Although I recognize the loss of heritage with the incursion of cross-stitch, this style of stitching does result in textiles with a lot of strong graphic appeal, especially in the black and red color schemes of many of the rushnyky.

Cross-stitch rushnyky.

Cross-stitch rushnyky.

Cross-stitch rushnyky, details.

Floral and geometric rushnyky and cross-stitch detail.

Geometric patterns.

Wonderful red and white design.

Geometry and knotted border.

In addition to geometric patterns and floral motifs, a common motif in many rushnyky is the Tree of Life, a symbol found in many cultures, from Indian palampore bedspreads to American quilts. From the exhibit text:
The Tree of Life (Derevo zhyttia)

One of the most prominent motifs in both embroidered and woven rushnyky is the Tree of Life.  If is a symbol of prosperity, fertility, and longevity, and its display in the home functions as an amulet to protect the family.  This tradition is similar to the Tree of Life quilts made in North America in the 18th and 19th centuries.
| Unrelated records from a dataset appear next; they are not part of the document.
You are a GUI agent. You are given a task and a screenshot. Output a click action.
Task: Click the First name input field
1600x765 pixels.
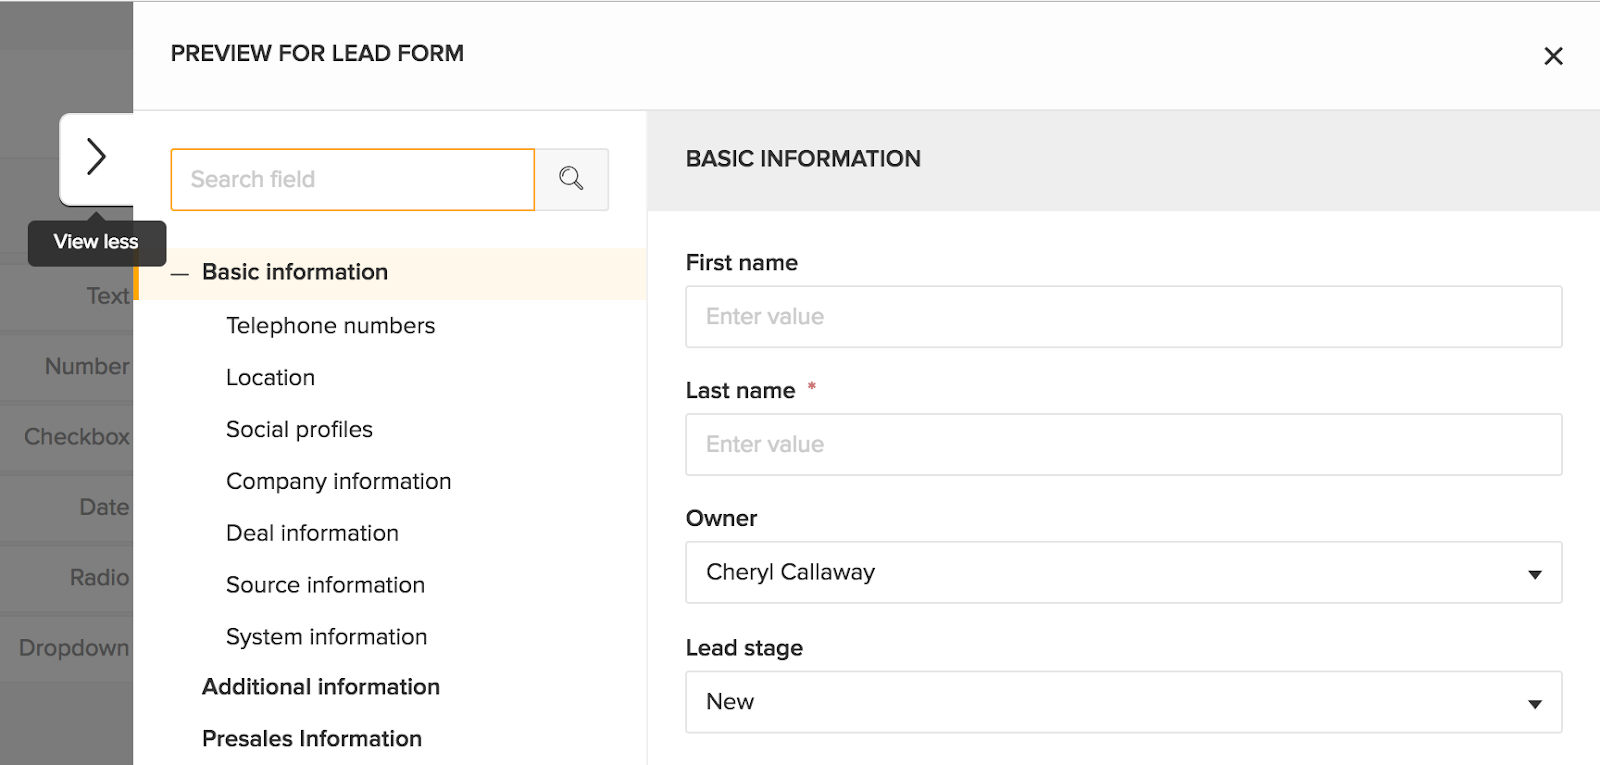(x=1123, y=317)
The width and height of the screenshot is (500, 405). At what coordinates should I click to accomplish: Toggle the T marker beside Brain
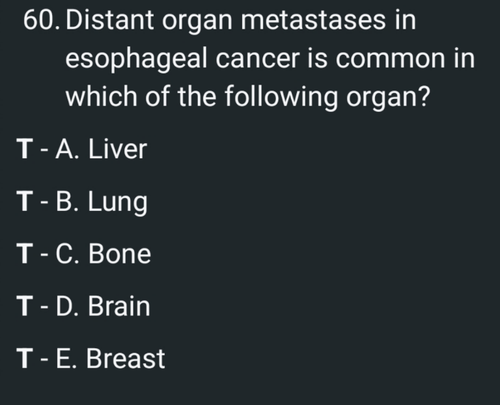[x=25, y=306]
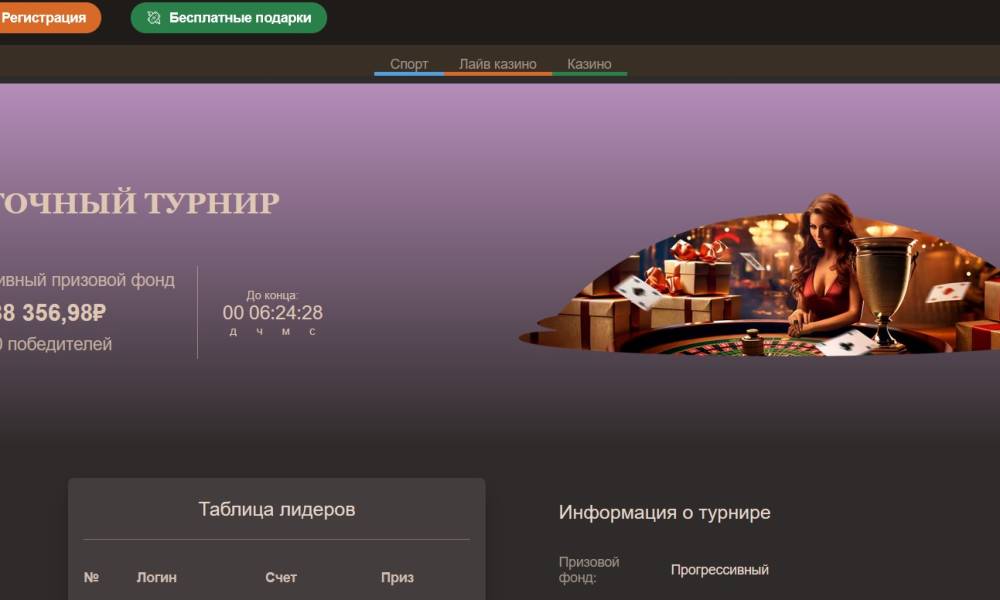Image resolution: width=1000 pixels, height=600 pixels.
Task: Switch to the Казино tab
Action: tap(589, 64)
The "Tree" can take a variety of forms - a recognizable tree or branch with leaves and flowers; horizontal or vertical bands of leaves or vines; a bouquet of flowers; or even a potted plant.

Birds are sometimes depicted in the foliage.  The tree often sprouts from the upraised arms of the Earth Goddess (Berehynia), while the depiction of the Tree-Cross sometimes seems to sprout with vegetation.

The symbol is archetypal in world mythologies.  The Tree is understood in many cultures, from ancient Assyria to the Germanic tribes, to be the axis mundi, a universal pillar that connects heaven, earth, and the underworld.  It represents the source of life, regeneration and fertility, wisdom, healing, and sustenance.  In Christianity, the Cross of Christ is understood to be the Life-giving Tree, by which believers can enter heaven and be granted eternal life.

Convent-made rushnyk, Tree of Life image, detail.